### Try it
Set every record down verbatim and omit the pictures.

━━━━━━━━━━

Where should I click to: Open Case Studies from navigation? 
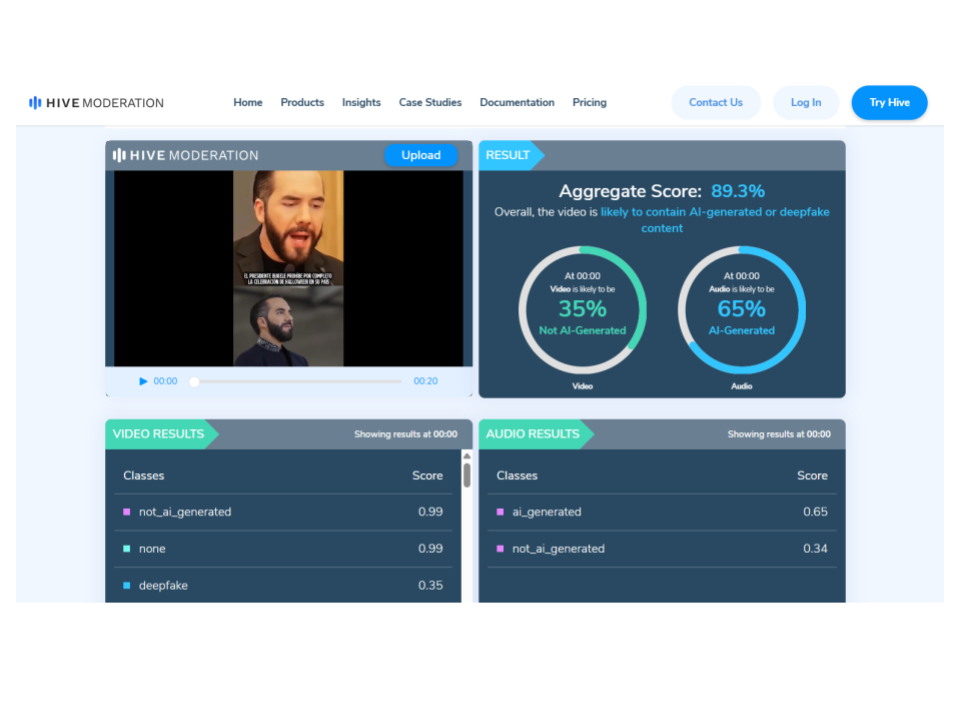point(430,103)
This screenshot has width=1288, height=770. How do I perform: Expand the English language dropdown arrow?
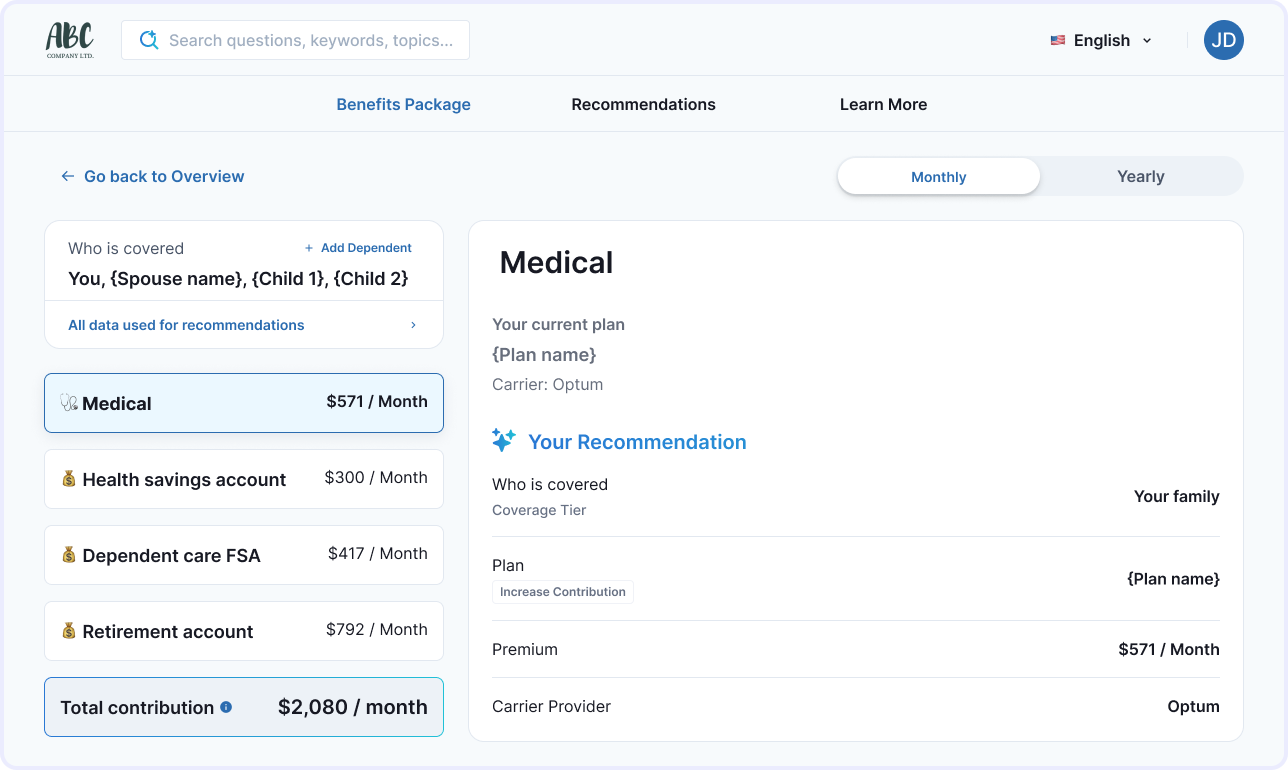click(1147, 41)
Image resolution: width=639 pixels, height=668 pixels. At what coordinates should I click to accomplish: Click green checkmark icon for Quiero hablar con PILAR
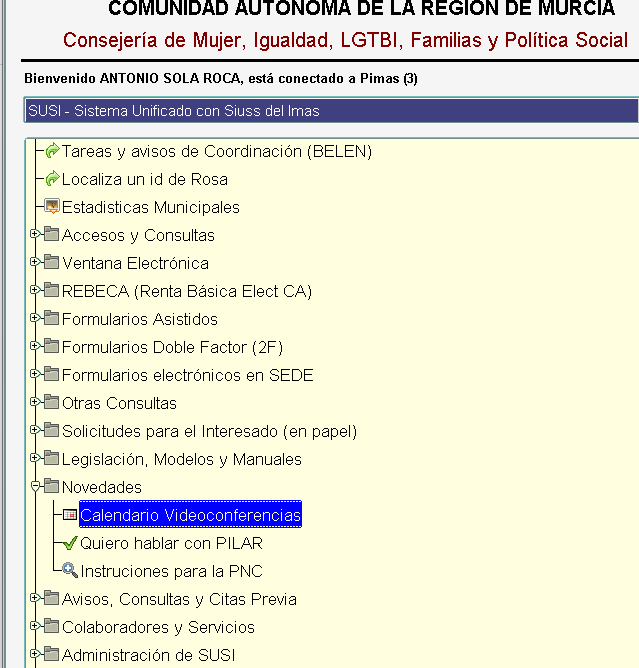click(70, 544)
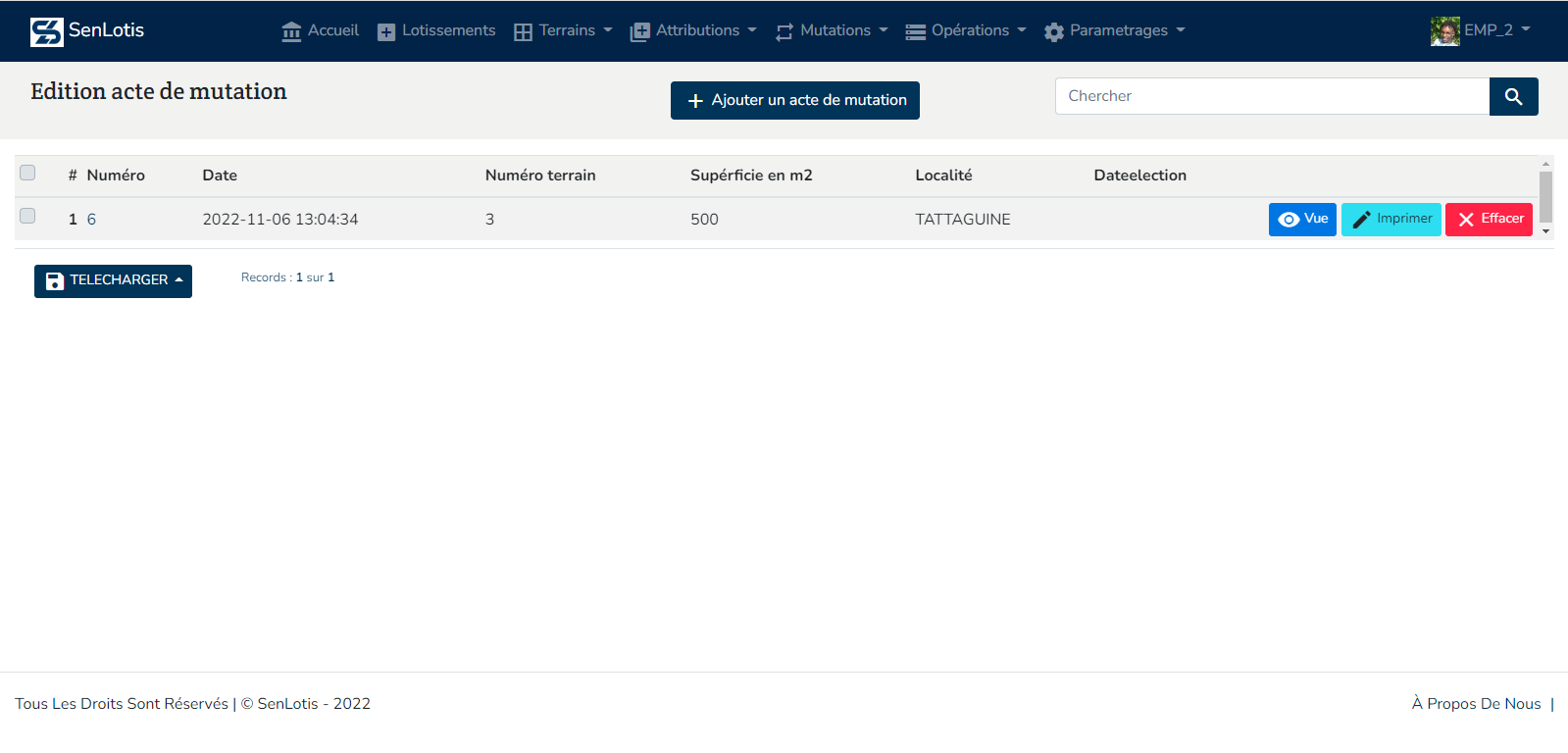Screen dimensions: 1568x753
Task: Open the À Propos De Nous link
Action: coord(1476,703)
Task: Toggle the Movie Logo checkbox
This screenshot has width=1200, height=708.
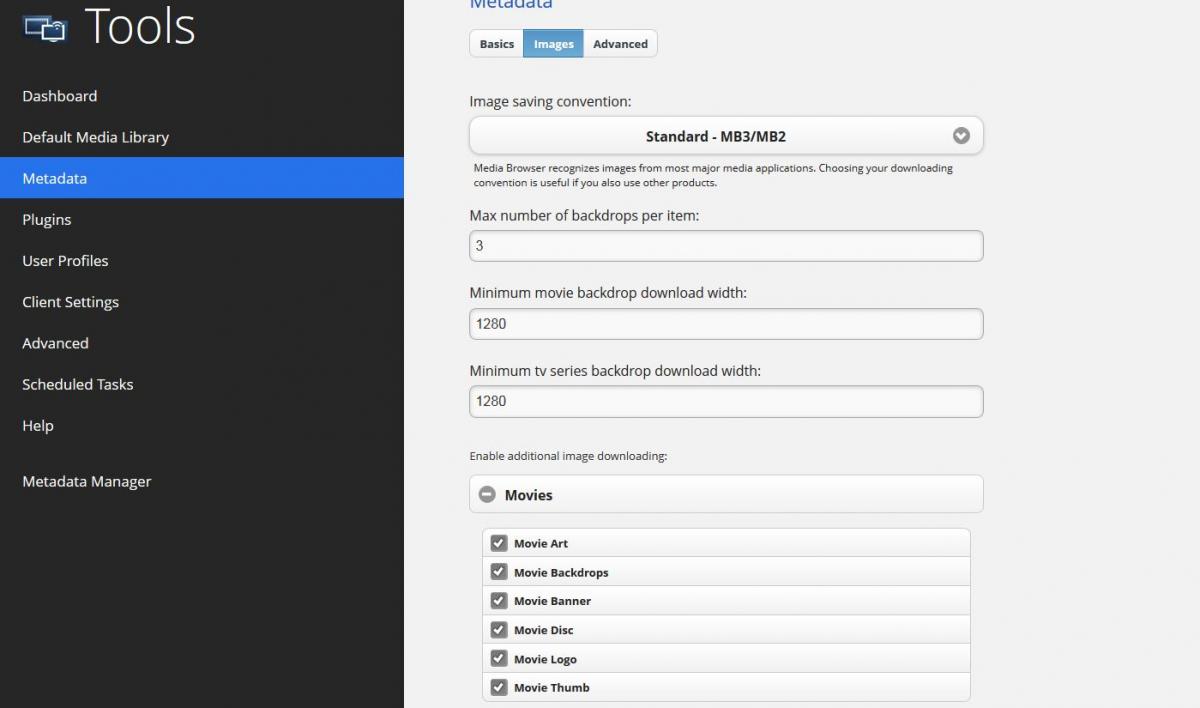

━━━━━━━━━━

### Output of the task
Where should I click to: Open Case Studies from navigation? 
point(430,103)
This screenshot has width=1288, height=770. How do I perform: Expand the English language dropdown arrow?
click(1147, 41)
Image resolution: width=639 pixels, height=668 pixels. At what coordinates should I click to accomplish: Click green checkmark icon for Quiero hablar con PILAR
click(70, 544)
Screen dimensions: 1568x753
Task: Open the À Propos De Nous link
Action: coord(1476,703)
Task: Toggle the Movie Logo checkbox
This screenshot has width=1200, height=708.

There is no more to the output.